Le lecteur est invité à chausser des bottes de quatre siècles. Il vit simultanément l'actualité du village, un 23 septembre (date anniversaire du mariage de Montaigne, et à dix jours près celle de sa mort), et les années de troubles d'autrefois, 1980 s'efface devant 1580, 1581. Montaigne revient d'Italie, nous revenons de quoi ?
Témoigner de ce qui a pu être vécu en ces lieux, s'adonner à une fiction où des figures se forment et se défont au gré de variations infinies, tel paraît être le propos de l'auteur qui, à sa façon, par de singuliers détours, retrouve quelque chose de la démarche des Essais. »
En bref, cher lecteur,qui souhaite te distraire, ne lis pas Domestique chez Montaigne de Michel CHAILLOU, il doit bien y avoir un ou deux NOTHOMB ou autre texte à grand tirage qui traînent sur les étals des marchands de livre.
Si, toutefois, tu échappes à la précipitation du jour, et peux laisser éteinte la lucarne aux images, vas-y lentement, oublie tes idées sur le récit et la narration, et entre dans ce voyage dans une langue qui te conduiras à Montaigne et chez Montaigne.
Pour te donner une petite idée de ce qui t'attend, voici les premiers paragraphes :
« Toux, noir, fond de commode, d'armoire, fond, sac peut-être ? Toux, comme un raclement de sabots tiré hors d'hiver.
Pénombre, s'accoutumer.

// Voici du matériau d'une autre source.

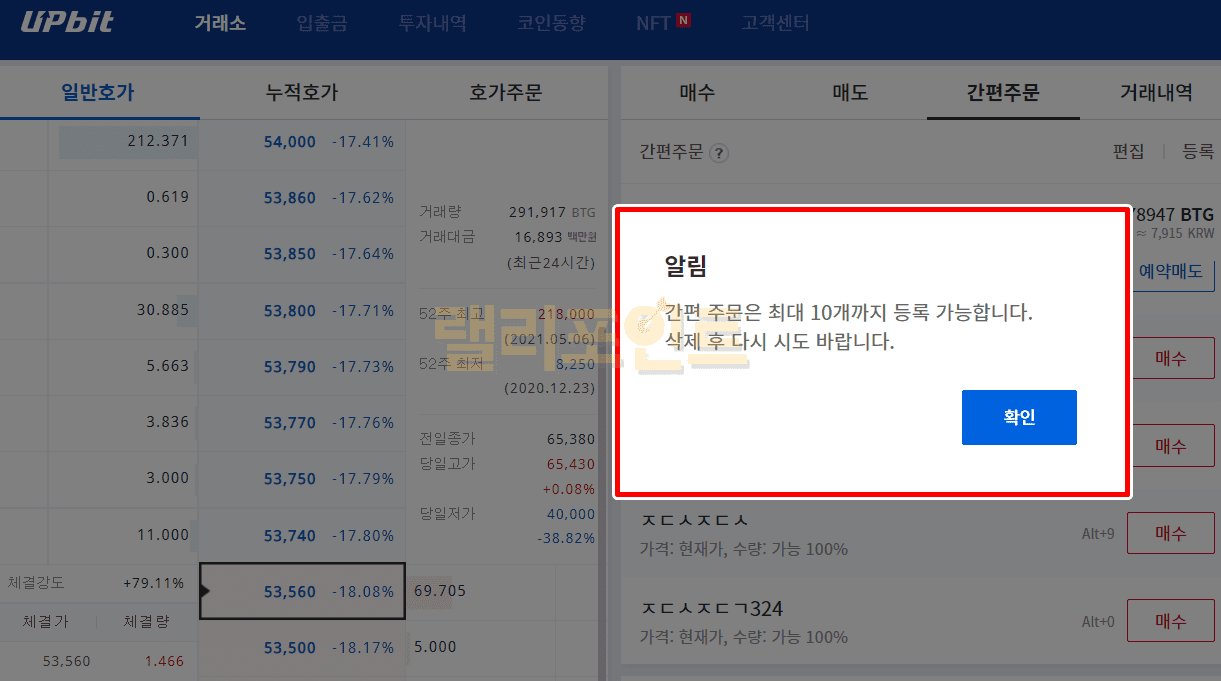Select the highlighted 53,560 price row
1221x681 pixels.
302,591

Une chose bouge, craquements. Le bruit fait le chien, renifle. Quatre pattes d'une table, nuit très haute, attachée à l'oeil-de-boeuf. On dirait que l'instant s'épouille.

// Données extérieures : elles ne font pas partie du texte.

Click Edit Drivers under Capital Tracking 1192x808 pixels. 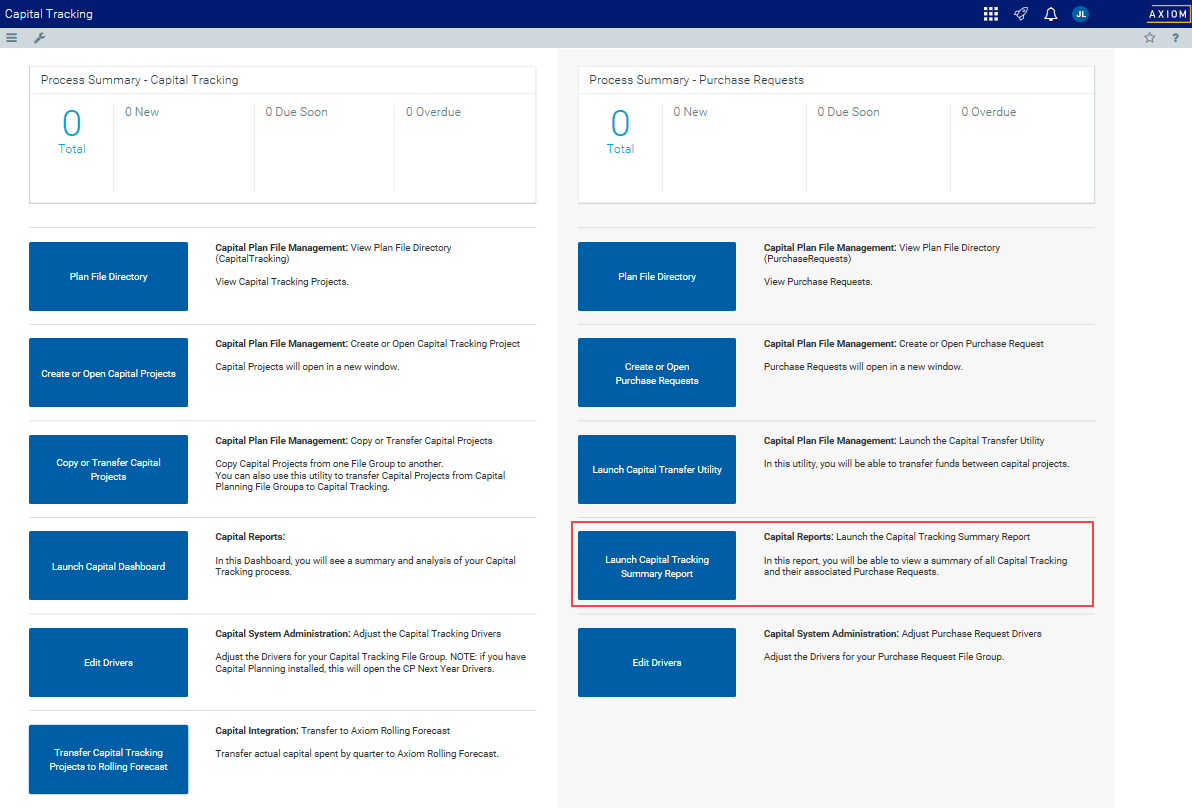(x=108, y=662)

Flamme, main qui protège, clair d'un visage. Plus rien, noir encore, juron, autre allumette. Homme la cinquantaine incandescente, rides, tignasse, vague chemise, torchon des jambes nues, poils, posture accroupie, assiettes, chandelle, pommes, poires à moitié rognées, carpette, nature morte au bas d'un lit, couleur qui brûle, panorama de pieds de chaises.

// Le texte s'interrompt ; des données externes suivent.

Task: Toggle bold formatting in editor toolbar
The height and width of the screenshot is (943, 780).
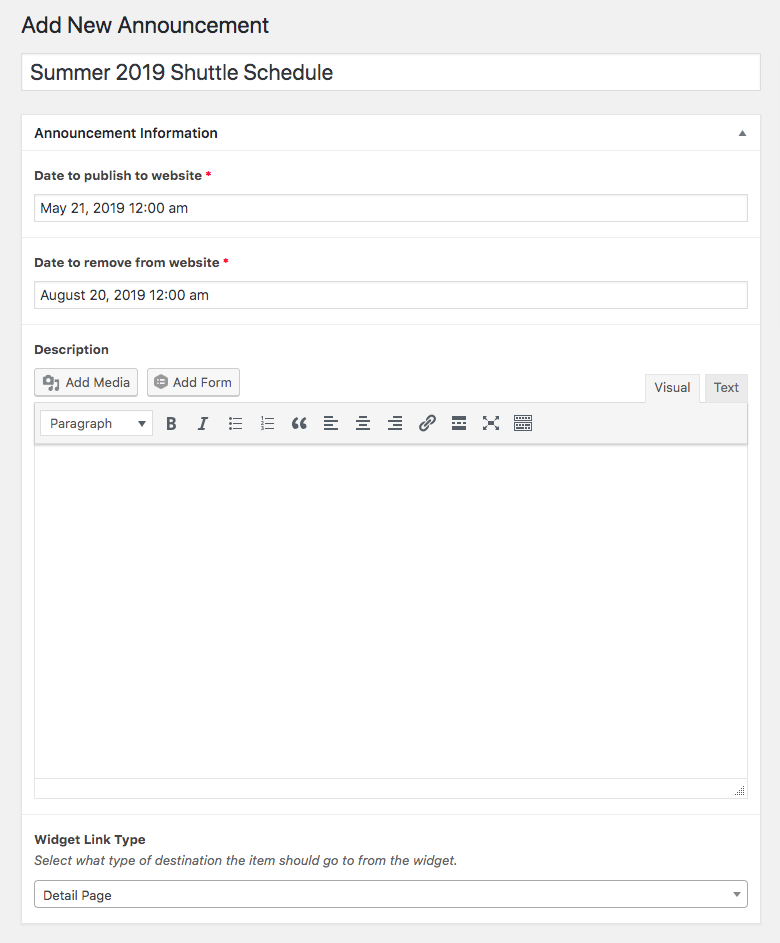Action: 171,423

Il se relève, enfile un caleçon long, dérobe au passage un vit presque grand veneur, tousse, veut cracher.
Crache, expectore son âme dans l'évier, ouvre le robinet, le gaz, prend une casserolle, la remplit. Se désintéresse de la suite, machinerie qu'il enclenche tête vers la bougie fichée sur une soucoupe à l'angle du buffet.
Il rêvasse, la planète s'équilibre, neige bloquée aux antipodes. Quelle heure ? Cinq ? Six ? Davantage ? Le jour ronge le bas des volets. »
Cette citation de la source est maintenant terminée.